▶ **Task goal**:
In the text on opening an mbox file in Thunderbird, which file should be deleted after temp-mbox is overwritten?

▶ **Text block**:
● ● ●
Open mbox file in Thunderbird

Unfortunately, there seems to be no straightforward way to ask Thunderbird to open or import an Mbox mail file directly.

Say you have an mbox file, and would like to view it in Thunderbird. For this example, we will view the file in a "temp-mbox" folder under Thunderbird's "Local Folders". The convoluted way which seems to work goes like this:

  • In Thunderbird, under Local Folders, create the new "temp-mbox" folder.
  • Exit Thunderbird.
  • Find your "Local Folders" directory in your profile. It may be something like "~/.thunderbird/random-string.default/Mail/Local Folders/". In there, you will find a temp-mbox and a temp-mbox.msf file.
  • Overwrite temp-mbox with your mbox file,
  • and delete the temp-mbox.msf index file.
● ● ●
(Saved data entries)
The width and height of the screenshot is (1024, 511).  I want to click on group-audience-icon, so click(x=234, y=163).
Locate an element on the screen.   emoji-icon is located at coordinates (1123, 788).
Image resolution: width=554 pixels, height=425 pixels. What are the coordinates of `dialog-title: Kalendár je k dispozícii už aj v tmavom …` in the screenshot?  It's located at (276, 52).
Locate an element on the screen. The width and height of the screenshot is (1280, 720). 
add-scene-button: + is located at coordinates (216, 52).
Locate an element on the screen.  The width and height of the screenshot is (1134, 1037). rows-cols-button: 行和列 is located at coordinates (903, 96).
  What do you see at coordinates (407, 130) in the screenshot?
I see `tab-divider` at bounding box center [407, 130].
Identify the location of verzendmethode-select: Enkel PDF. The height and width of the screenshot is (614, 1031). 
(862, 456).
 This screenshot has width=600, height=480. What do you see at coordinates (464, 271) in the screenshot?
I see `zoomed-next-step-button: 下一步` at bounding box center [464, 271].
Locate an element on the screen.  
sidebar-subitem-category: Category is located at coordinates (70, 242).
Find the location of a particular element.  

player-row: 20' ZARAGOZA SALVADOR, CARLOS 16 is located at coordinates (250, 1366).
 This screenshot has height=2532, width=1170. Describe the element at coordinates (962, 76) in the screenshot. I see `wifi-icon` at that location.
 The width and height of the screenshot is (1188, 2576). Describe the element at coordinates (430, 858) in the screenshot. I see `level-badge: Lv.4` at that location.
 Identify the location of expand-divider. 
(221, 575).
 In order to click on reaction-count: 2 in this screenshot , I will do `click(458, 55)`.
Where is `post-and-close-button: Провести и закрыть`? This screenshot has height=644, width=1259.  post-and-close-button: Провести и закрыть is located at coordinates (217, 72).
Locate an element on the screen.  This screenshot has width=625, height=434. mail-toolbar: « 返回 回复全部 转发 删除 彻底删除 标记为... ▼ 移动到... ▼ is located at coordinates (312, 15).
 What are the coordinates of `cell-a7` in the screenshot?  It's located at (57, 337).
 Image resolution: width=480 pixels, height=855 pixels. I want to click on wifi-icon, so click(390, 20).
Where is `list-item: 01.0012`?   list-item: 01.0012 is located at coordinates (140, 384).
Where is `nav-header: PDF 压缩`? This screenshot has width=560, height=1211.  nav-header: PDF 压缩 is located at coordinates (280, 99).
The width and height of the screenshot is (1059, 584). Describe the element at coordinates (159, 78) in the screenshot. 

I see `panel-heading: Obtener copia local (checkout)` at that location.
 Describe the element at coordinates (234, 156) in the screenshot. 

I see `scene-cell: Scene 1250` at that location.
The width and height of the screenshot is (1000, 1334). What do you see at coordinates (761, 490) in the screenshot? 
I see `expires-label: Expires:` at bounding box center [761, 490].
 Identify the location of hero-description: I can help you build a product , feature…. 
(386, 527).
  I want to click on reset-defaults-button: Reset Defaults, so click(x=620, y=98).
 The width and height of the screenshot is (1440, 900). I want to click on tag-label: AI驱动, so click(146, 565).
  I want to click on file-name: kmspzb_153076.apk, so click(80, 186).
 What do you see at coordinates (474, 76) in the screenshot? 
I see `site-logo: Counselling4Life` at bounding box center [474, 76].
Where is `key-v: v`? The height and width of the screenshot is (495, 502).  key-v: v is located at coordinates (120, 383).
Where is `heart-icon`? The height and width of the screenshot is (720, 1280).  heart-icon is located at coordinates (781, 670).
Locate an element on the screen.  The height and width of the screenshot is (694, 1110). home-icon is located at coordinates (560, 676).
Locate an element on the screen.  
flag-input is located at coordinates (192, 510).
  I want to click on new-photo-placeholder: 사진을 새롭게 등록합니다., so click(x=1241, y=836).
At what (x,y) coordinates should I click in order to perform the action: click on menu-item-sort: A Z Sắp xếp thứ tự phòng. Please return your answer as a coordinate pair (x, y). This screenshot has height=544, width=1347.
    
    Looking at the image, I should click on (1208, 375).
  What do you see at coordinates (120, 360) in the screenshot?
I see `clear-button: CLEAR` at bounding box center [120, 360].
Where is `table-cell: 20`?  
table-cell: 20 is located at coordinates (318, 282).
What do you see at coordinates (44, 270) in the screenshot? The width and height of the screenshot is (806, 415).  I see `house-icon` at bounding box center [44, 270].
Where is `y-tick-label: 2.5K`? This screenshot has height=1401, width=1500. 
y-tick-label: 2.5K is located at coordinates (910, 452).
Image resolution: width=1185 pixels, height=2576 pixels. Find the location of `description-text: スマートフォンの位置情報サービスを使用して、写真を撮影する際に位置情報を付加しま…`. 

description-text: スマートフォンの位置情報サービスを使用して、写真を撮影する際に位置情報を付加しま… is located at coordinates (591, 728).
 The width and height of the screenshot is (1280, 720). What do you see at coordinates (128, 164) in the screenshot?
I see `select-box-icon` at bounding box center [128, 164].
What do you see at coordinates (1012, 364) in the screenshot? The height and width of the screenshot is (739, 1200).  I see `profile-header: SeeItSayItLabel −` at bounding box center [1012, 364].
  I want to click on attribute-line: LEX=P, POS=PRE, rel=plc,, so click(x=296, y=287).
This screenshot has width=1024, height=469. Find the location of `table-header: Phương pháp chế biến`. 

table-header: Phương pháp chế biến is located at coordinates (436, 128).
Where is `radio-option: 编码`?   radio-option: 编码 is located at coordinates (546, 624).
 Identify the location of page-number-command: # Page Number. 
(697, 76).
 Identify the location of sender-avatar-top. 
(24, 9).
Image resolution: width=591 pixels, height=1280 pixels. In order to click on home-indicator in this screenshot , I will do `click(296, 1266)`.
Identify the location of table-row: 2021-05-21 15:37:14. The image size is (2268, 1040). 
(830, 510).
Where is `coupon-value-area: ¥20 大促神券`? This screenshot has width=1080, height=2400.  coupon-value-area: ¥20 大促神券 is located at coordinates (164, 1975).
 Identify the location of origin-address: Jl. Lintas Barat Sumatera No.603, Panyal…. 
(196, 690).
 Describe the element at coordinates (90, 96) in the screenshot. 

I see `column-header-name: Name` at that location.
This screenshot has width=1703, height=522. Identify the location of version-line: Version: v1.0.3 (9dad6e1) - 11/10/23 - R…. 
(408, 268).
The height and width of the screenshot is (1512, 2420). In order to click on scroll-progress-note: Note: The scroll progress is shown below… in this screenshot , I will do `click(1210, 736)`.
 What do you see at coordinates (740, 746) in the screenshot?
● ● ●
▶ **Answer below**:
The temp-mbox.msf index file.